Anna Schreiber in the Congregation of the Sisters of Mercy of St. Charles Borromeo. Photographed in Trutnov, where the witness worked in a factory Texlen.
Anna Schreiber in the Congregation of the Sisters of Mercy of St. Charles Borromeo. Photographed in Trutnov, where the witness worked in a factory Texlen.
photo: archiv pamětnice

Sister Petrina Anna Schreiberová was born on 15 April, 1928 in Vranová Lhota as the third child of five of Josef and Anna Schreiber. A day before the end of war the Germans almost shot her father and two brothers together with all men from the native village. They survived, but three innocent men lost their life for a death of a single German soldier, amongst which was also Jan Jirauch, a cousin of the witness.

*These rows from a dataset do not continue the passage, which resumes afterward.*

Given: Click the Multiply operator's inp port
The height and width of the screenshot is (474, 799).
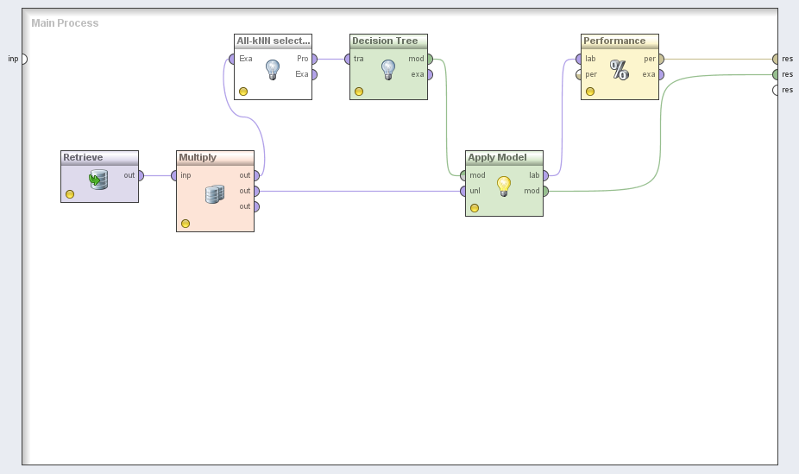Looking at the screenshot, I should (174, 175).
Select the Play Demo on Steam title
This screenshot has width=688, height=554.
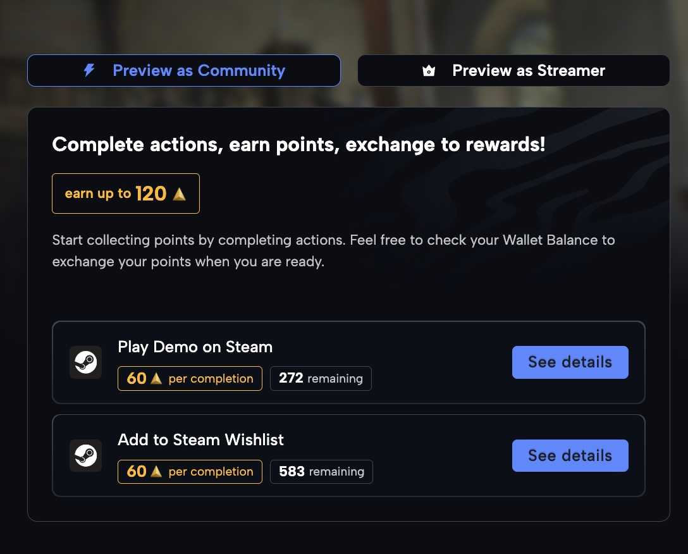pos(195,347)
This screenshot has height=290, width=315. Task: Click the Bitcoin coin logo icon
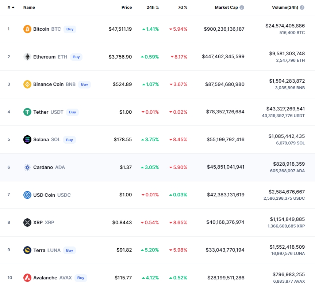tap(27, 29)
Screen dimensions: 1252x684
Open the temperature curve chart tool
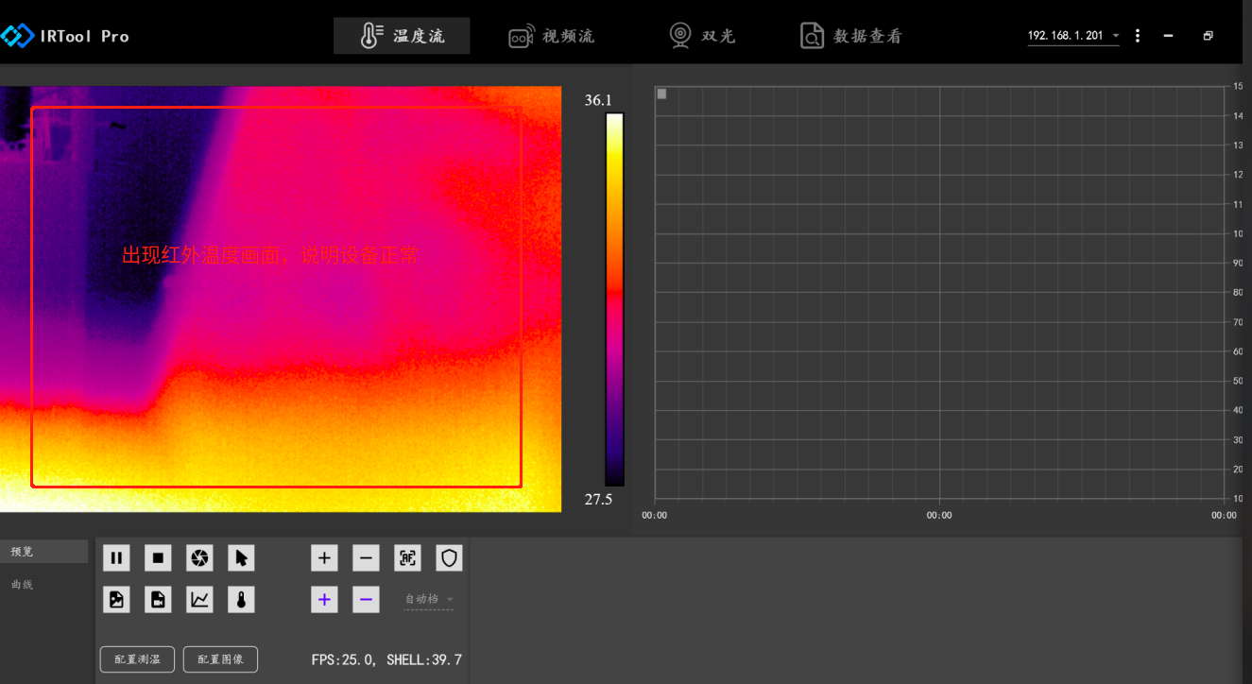coord(199,599)
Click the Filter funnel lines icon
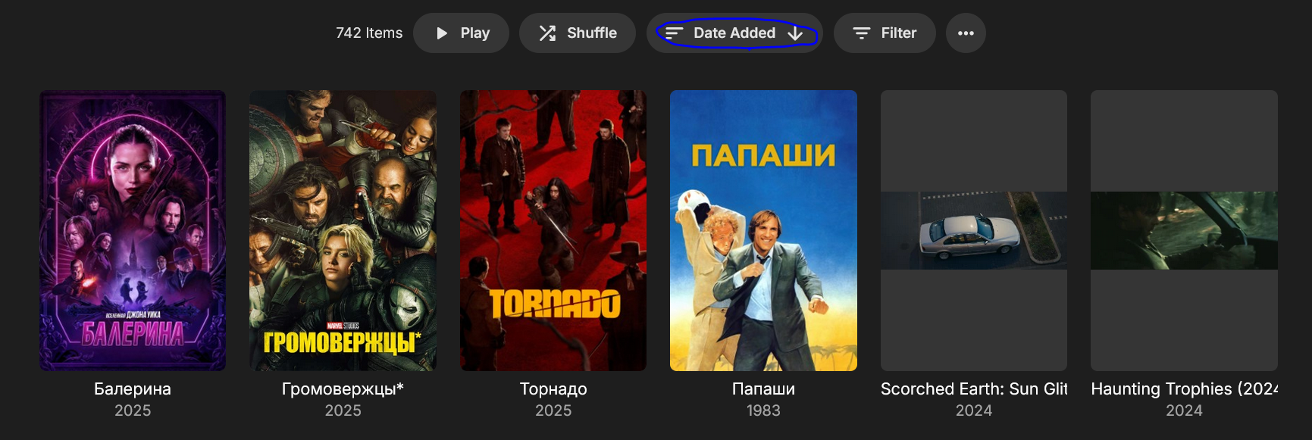The width and height of the screenshot is (1312, 440). (x=862, y=33)
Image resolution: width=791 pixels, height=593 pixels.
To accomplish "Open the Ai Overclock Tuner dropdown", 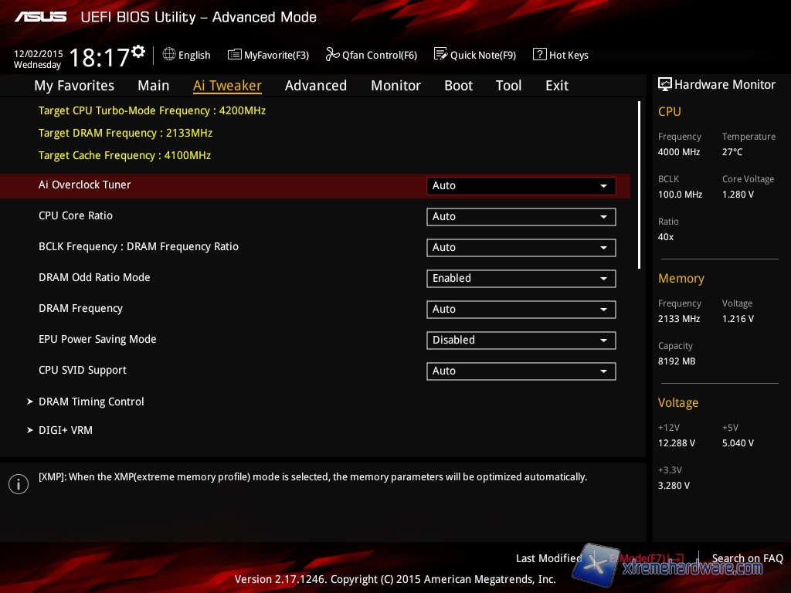I will coord(521,185).
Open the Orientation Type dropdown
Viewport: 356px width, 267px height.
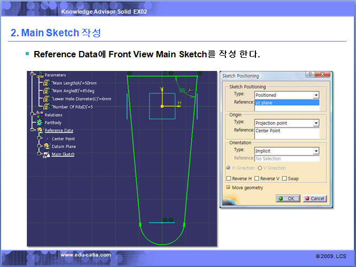point(316,151)
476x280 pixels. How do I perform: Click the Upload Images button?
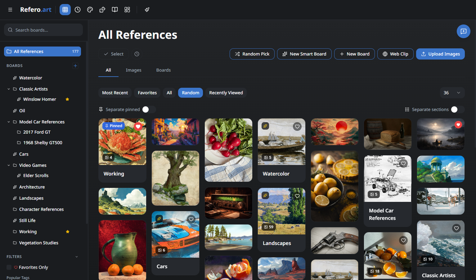coord(440,54)
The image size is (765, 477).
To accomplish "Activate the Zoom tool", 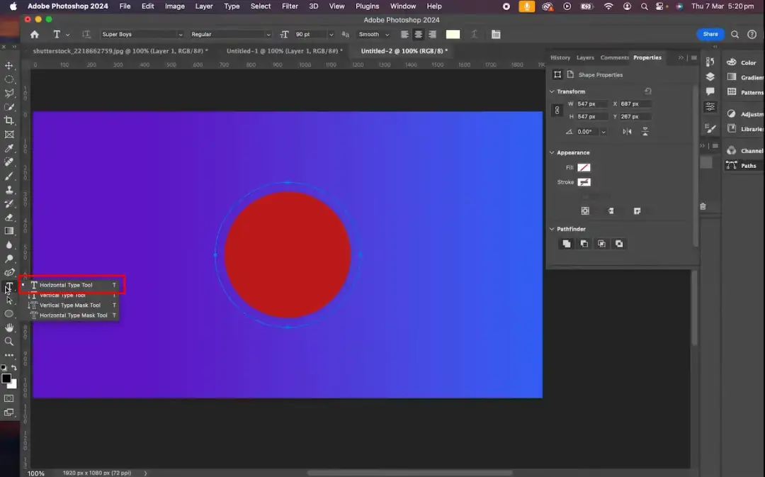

Later Anna Schreiberová decided to sacrifice her life to god and in 1949 joined a religious Congregation of the Sisters of Mercy of St. Charles Borromeo. Back then there was a communist regime in the country, so sister Petrina witnessed many imprisonments of the congregation sisters. In 1952 they deported her together with others to Trutnovsko region, where they had to spend several years to work as manual workers in Texlenu Trutnov. In 1956 Texlen Trutnov ceased the job relations with the religious. As a certificated nurse the witness got the rest home in Prachatice, a part of Czech catholic charity. She worked there for long seventeen years. Under the congregation she then worked in the rest home in Frýdek-Místek and until September 1990 in the Social care institution in Jiříkov. Today she lives in charity house of the Congregation of the Sisters of Mercy of St. Charles Borromeo in the town of Albrechtice.